**TASKS TO CARRY OUT:**
1 – Please check each statement against the passage about the fifth pregnancy and answer yes or no, quoting the deciding words: (a) the symptoms of miscarriage began at 12 weeks pregnant; (b) no heartbeat was found at the midwife's office; (c) the song "Rattle" played on the drive home.
2 – In the passage about the fifth pregnancy, shorten the paragraph beginning "At 10 weeks pregnant" into a brief list that keeps its main facts.
3 – Carry the passage about the fifth pregnancy onward from the sentence on the contradictions and paradoxes of living on this side of eternity.

**TEXT PASSAGE:**
This is Part IV in a mini-series honoring our heaven-baby, begin by reading Part I, Longing for Baby #5 here.
When we think of battles or war, oftentimes we picture something happening far away with tanks, men in uniform and weapons... but there is a battle field much closer to home with potential casualties just as serious. You may pass a hundred people everyday whose outer countenance seems serene but who are fighting tooth and nail for their life, sanity & families.
At 10 weeks pregnant, I was experiencing symptoms of miscarriage with our fifth baby. When the symptoms continued and progressed in severity, I decided to reach out to my midwife to see what she suggested. She dropped everything and made room for me to come in for bloodwork and to see if we could hear baby’s heartbeat.
I was shaky and nervous leading up to the appointment. I felt helpless as I realized there wasn’t much I could do other than pray. Michael brought me up some food and began declaring life over our baby as I cried. Things were not right. I could not imagine my baby had died, yet I knew something was gravely wrong and my baby needed healing.
At my midwife’s office, we were unable to find a heartbeat, but she reassured me that it may be because baby was still so little. A professional sonogram would clear things up and we ordered an ultrasound.
I drove home with the song “Rattle” blasting over my phone and I held the speaker up to my belly. My spirit cried out with every fiber of my strength “LIVE” along with all of heaven.
Living on this side of eternity is an existence fraught with contradictions and requires a balancing act of paradoxes.

[Saved data entries]
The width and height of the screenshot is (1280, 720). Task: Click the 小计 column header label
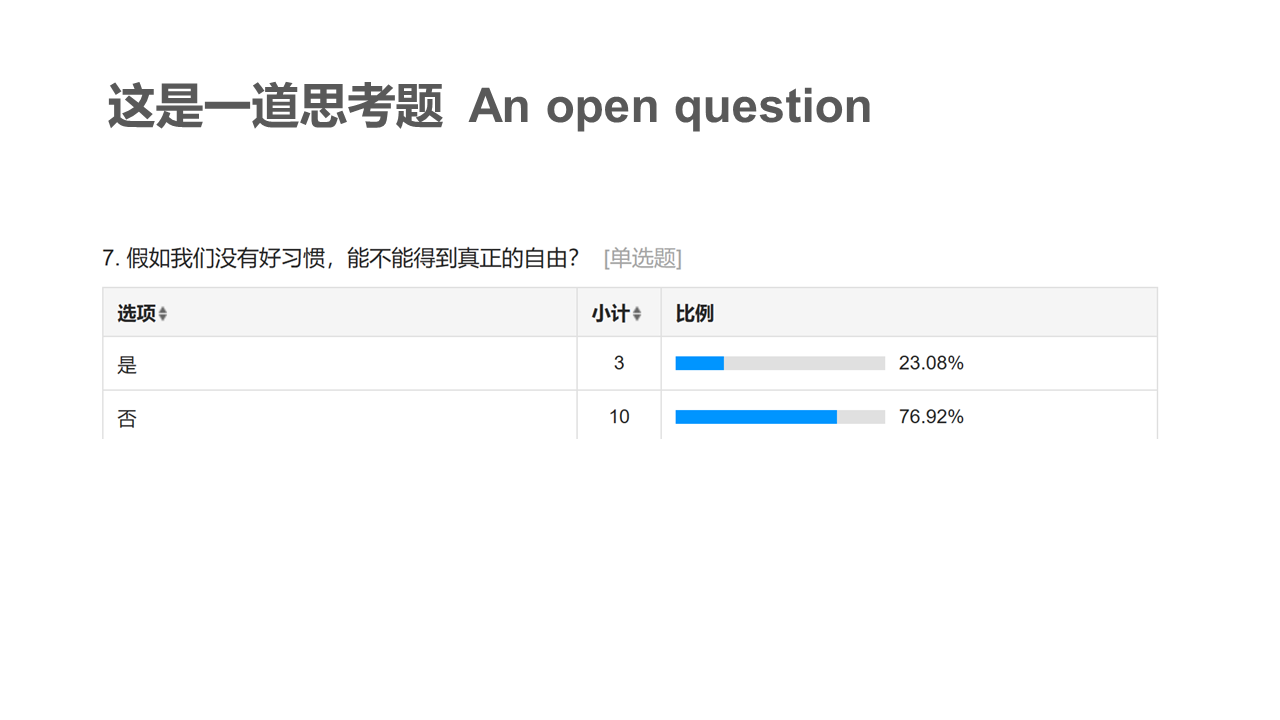tap(609, 314)
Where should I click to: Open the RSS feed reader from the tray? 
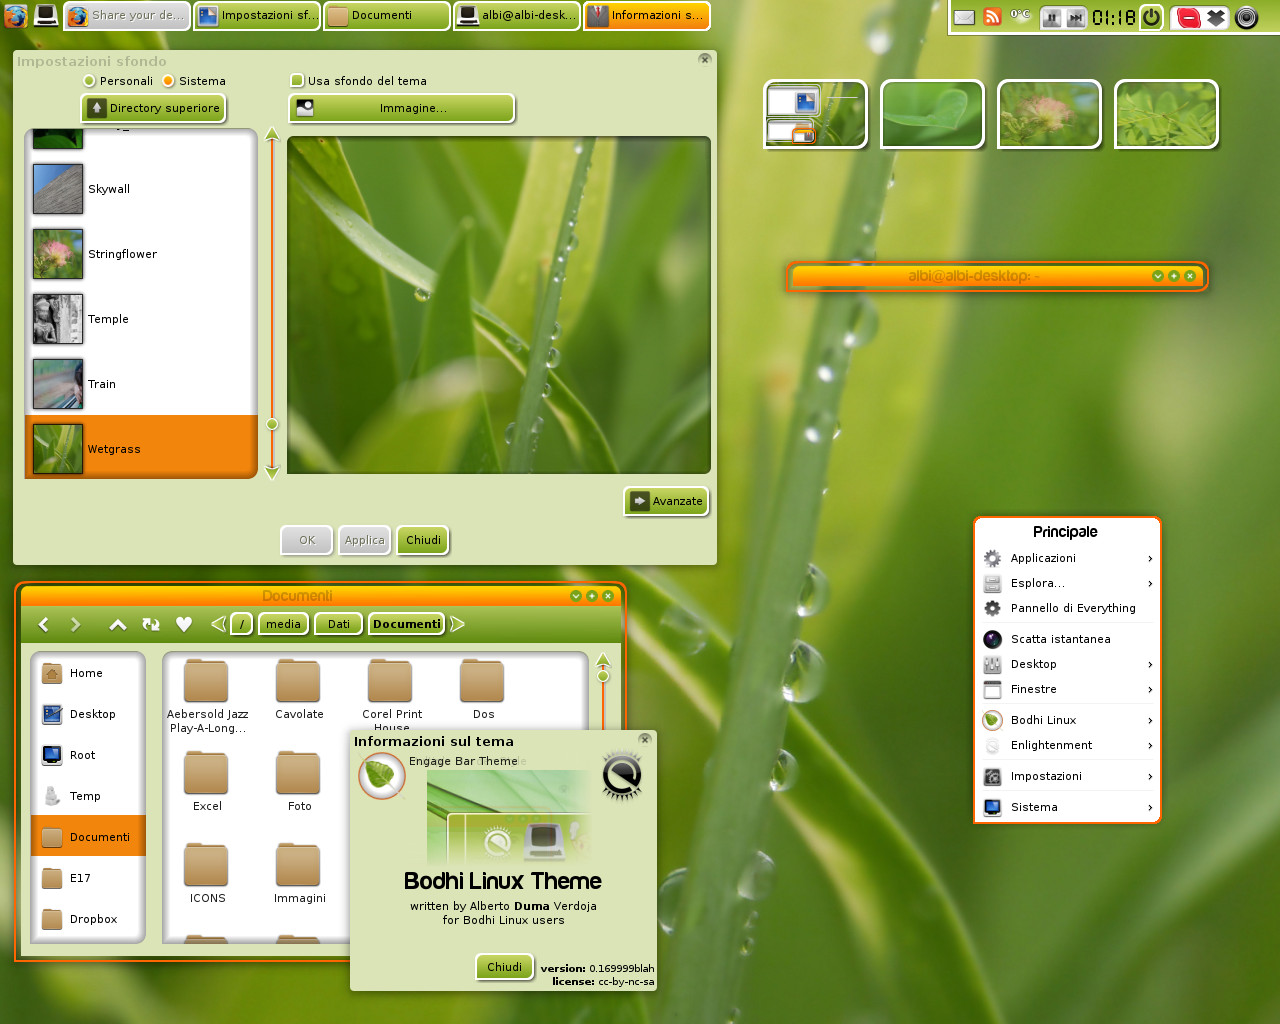pyautogui.click(x=991, y=16)
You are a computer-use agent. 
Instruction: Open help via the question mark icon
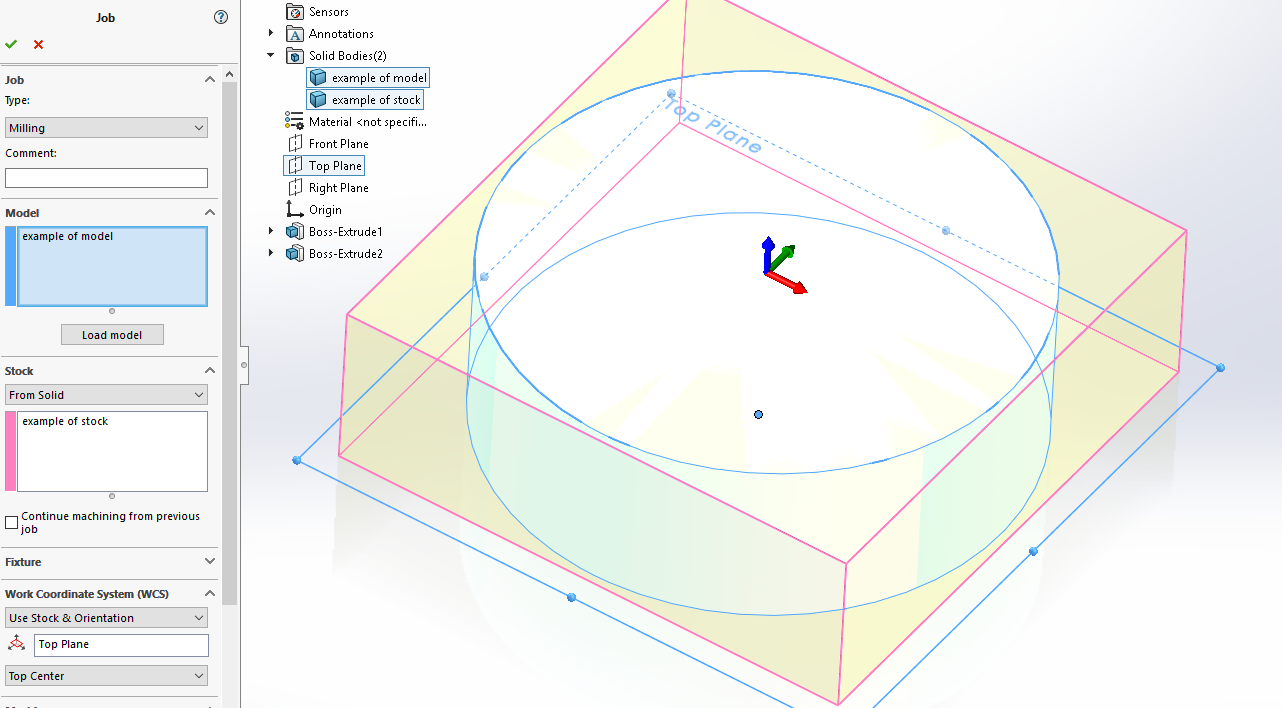coord(221,17)
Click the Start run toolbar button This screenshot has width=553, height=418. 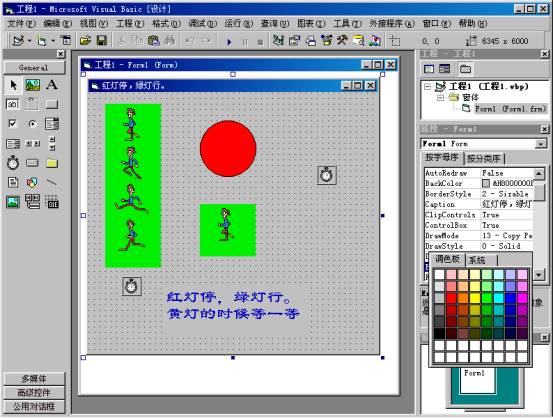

**ANSWERS BY ITEM NUMBER:**
1 –
(a) No: "At 10 weeks pregnant, I was experiencing symptoms of miscarriage with our fifth baby."
(b) Yes: "we were unable to find a heartbeat"
(c) Yes: "I drove home with the song “Rattle” blasting over my phone"

2 –
- At 10 weeks pregnant with the fifth baby, miscarriage symptoms appeared.
- The symptoms continued and grew more severe, so the midwife was contacted.
- The midwife made room right away for bloodwork and a check for the baby's heartbeat.

3 –
God's Word is true and always brings about a return... but sometimes we don't see the fulfillment of the promise like we were hoping.
We live with the reality of strong emotions, even alongside having faith… we lean upon Jesus even through tears.
We fight and also rest under the shadow of the Almighty all at the same time.
We stand firm on the Word, build our faith by reading Smith Wigglesworth sermons… and still know it’s ok to cry.
I was not able to schedule an ultrasound until Wednesday afternoon so Tuesday was a day of contending. Informed by James 5:14-15, Michael arranged for three groups of elders from church to come to our home and anoint me with oil and pray for our baby’s life and healing. He also secured someone on nearly every continent to pray life over my baby and our families all knew to pray.
Still the symptoms persisted and got worse… symptoms tempting me to despair.
“Stay baby, stay. You are Loved.”
And in the same breath…
“I trust You Jesus. You are a good Father.”